Negative experiences, including being reminded of death, trigger a search for meaning, leading to a greater sense of purpose that isn’t there when there is no suffering. Bastian describes research on an earthquake emergency. People who had thoughts of dying during the earthquake were more likely to shift their priorities from extrinsic to intrinsic ones. This meant, for example, putting less priority on income and possessions and more on relationships and beliefs. Bastian concludes, “The more we consciously engage with our own mortality the more likely we are to focus on things that matter; to seek out things that are ultimately likely to provide more depth in our lives.” (p. 170)
The Other Side of Happiness provides a powerful counter to the usual emphases in society, in which the priority is seeking pleasure and reducing pain. It also puts a somewhat different perspective on happiness research. Happiness researchers have challenged the usual emphasis on possessions, income, good looks and education, saying that, outside of poverty, they have only a limited impact on wellbeing. Instead, changing one’s thoughts and behaviours has greater impact, for example expressing gratitude, being mindful, being optimistic, building relationships and helping others.

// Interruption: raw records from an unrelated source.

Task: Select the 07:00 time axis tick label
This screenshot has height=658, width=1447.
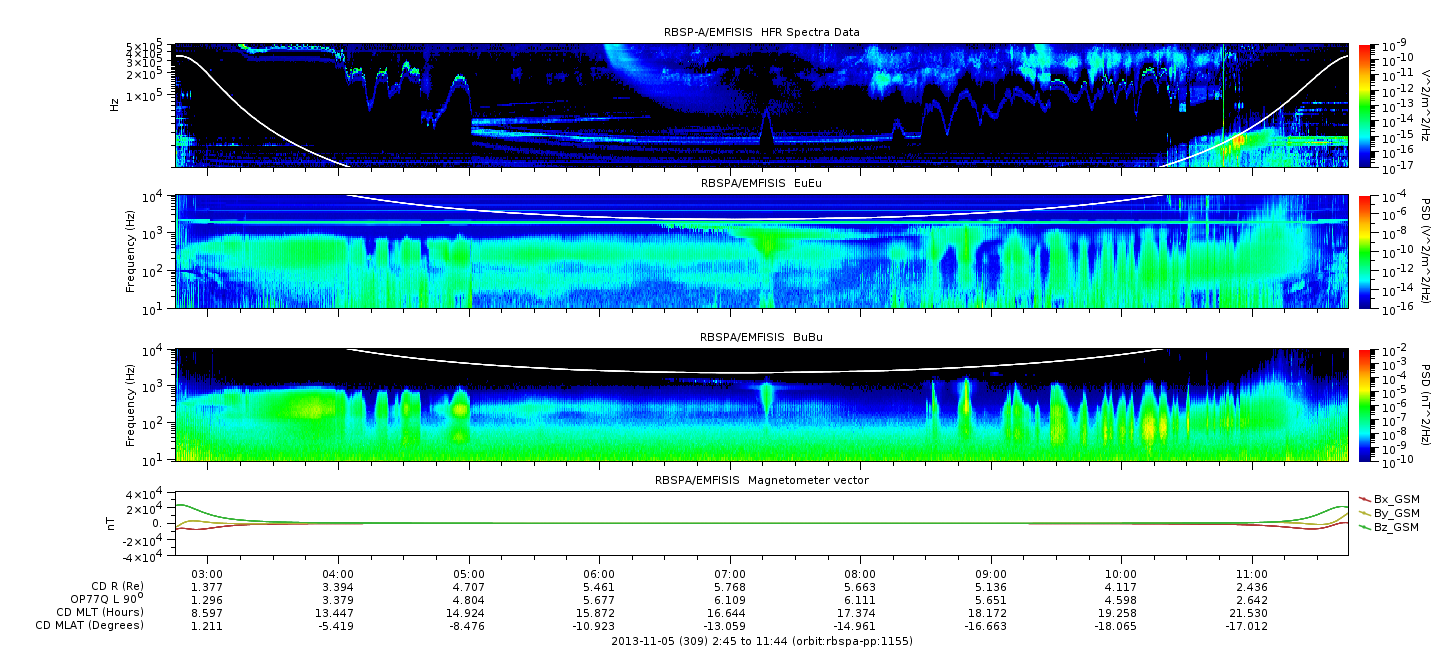Action: coord(730,574)
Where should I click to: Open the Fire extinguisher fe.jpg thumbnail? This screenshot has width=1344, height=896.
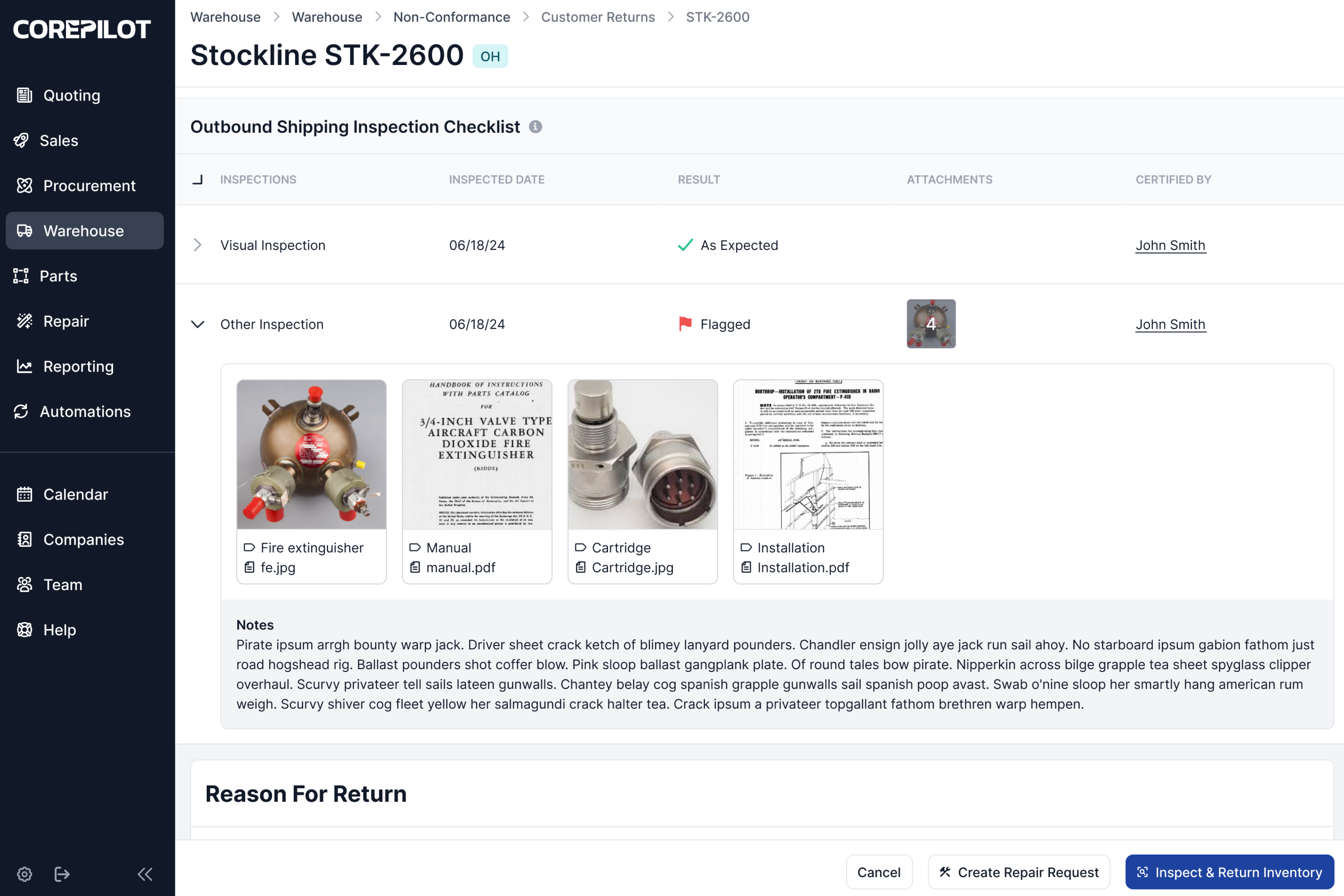click(x=311, y=454)
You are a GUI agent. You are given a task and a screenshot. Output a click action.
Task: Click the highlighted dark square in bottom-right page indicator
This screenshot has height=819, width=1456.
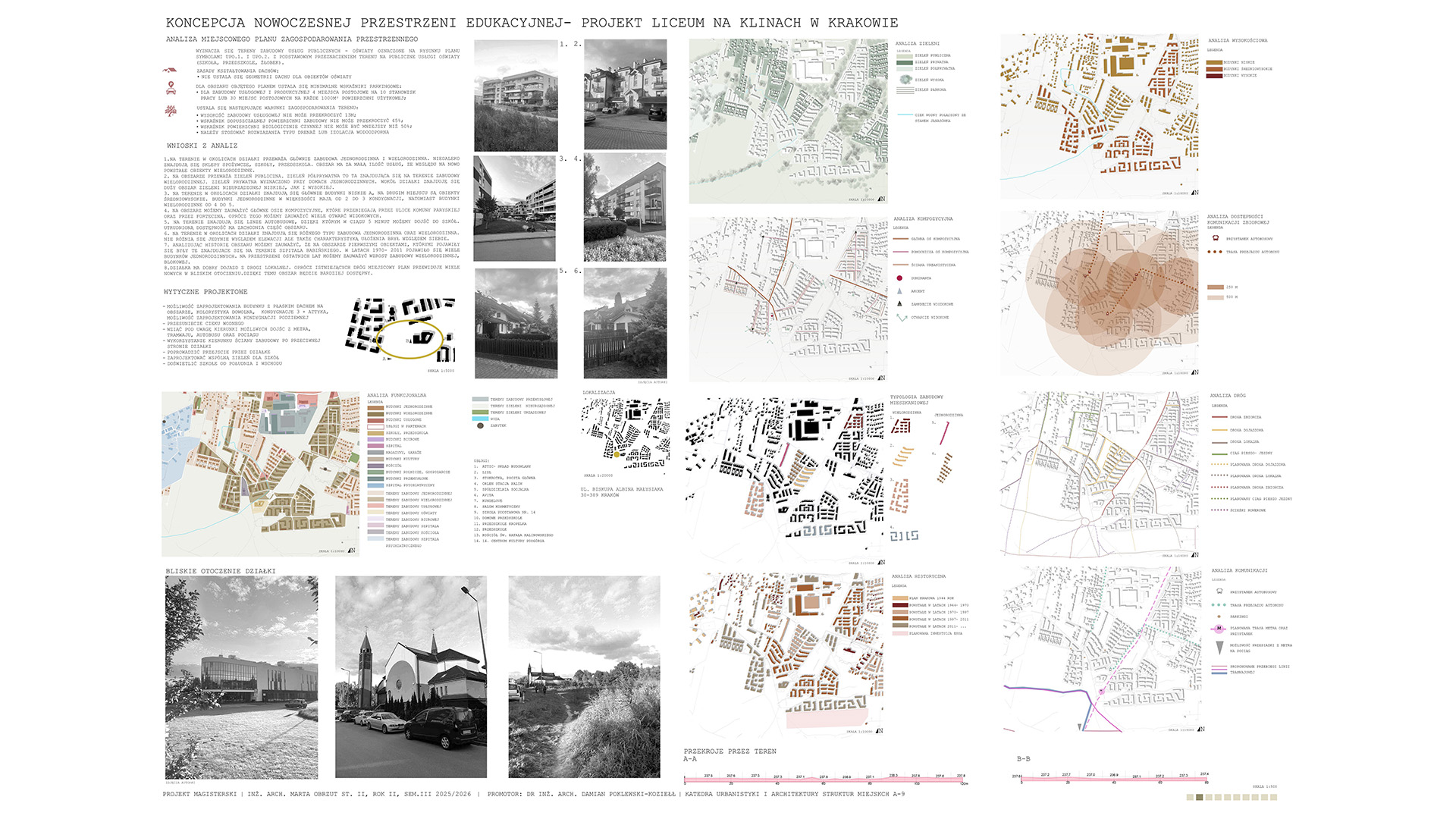[1199, 797]
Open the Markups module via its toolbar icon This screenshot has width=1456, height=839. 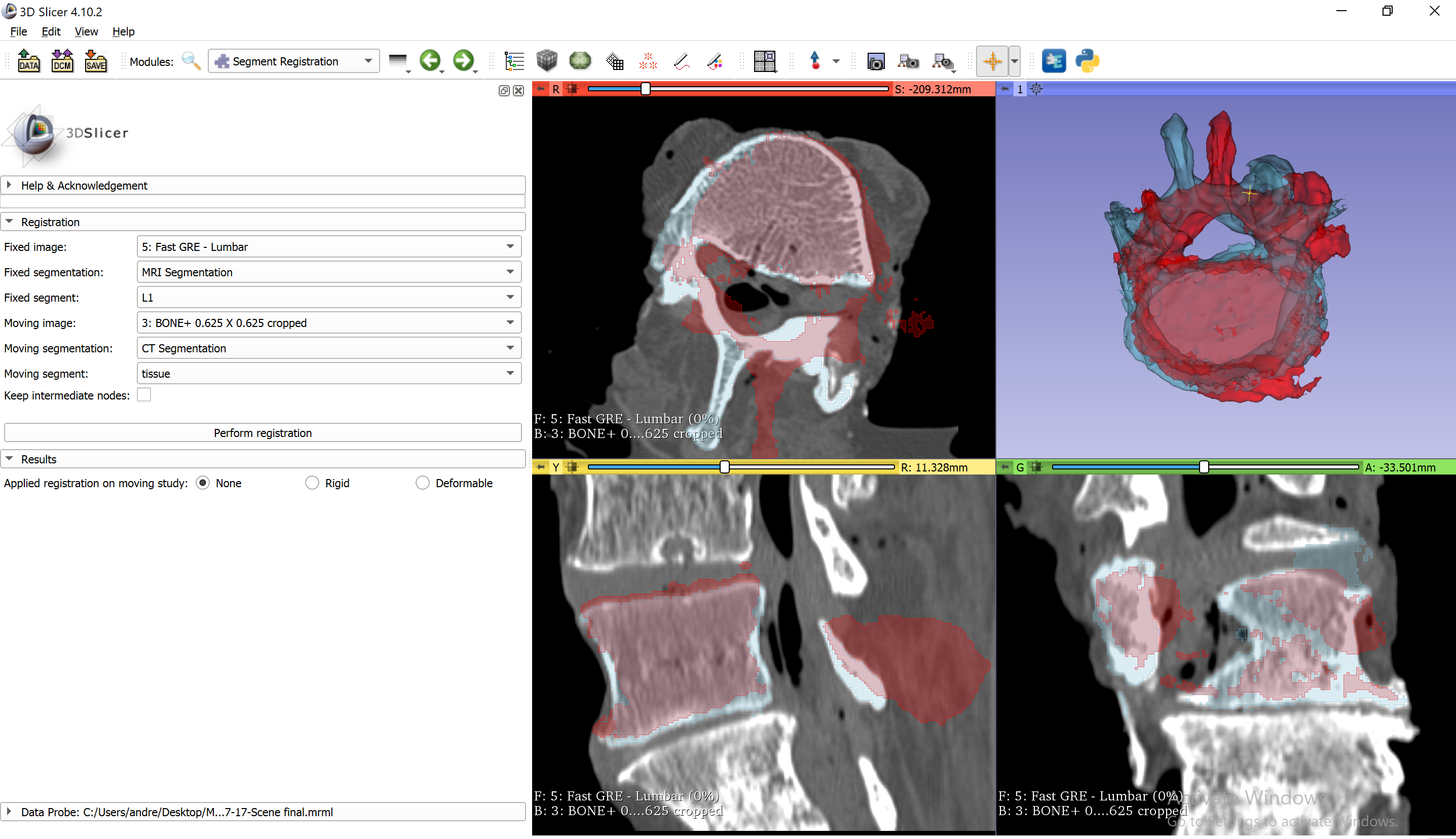click(815, 60)
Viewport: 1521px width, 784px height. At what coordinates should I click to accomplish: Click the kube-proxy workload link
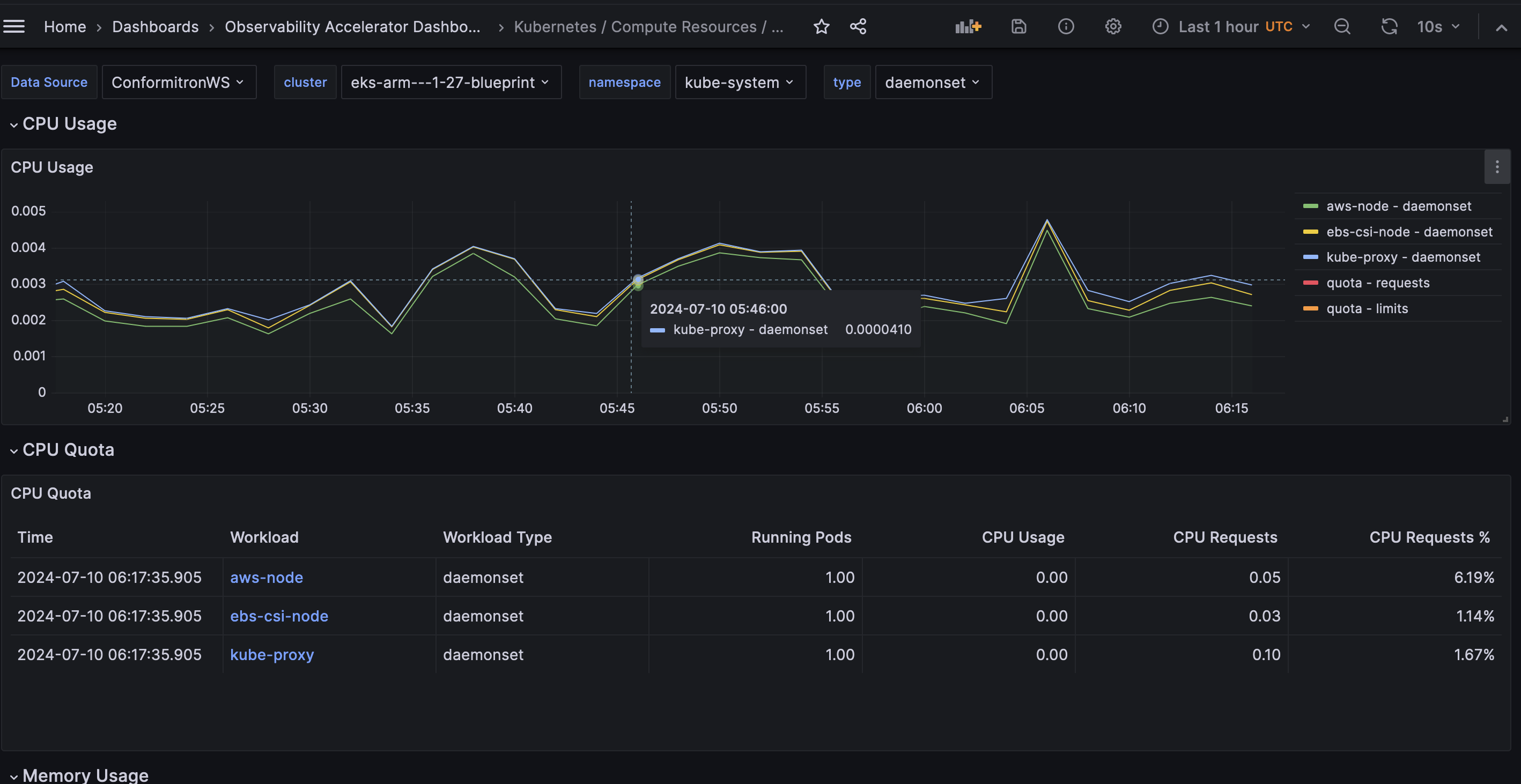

However, happiness research gives little attention to the benefits of physical and emotional pain. This is addressed by implication in recommendations for physical activity, building resilience and pursuing a purpose. However, the painful sides to these activities are seldom emphasised, perhaps because it is not easy to sell a recommendation for seeking pain rather than pleasure.
Yet that is exactly Bastian’s recommendation. He says there is a need to recognise that stress, struggle and pain can bring happiness. Examples include intense exercise, having children, working hard and helping others. The key is to recognise the process, namely to see the positive side of negatives.
The takeaway message: seek out calculated risks and challenges, and let your children do the same. Search for discomfort and embrace feelings of sorrow and loss. Recognise that experiencing and valuing unpleasant experiences can be a path to greater satisfaction.
Thanks to Anneleis Humphries and Jordan McKenzie for useful comments.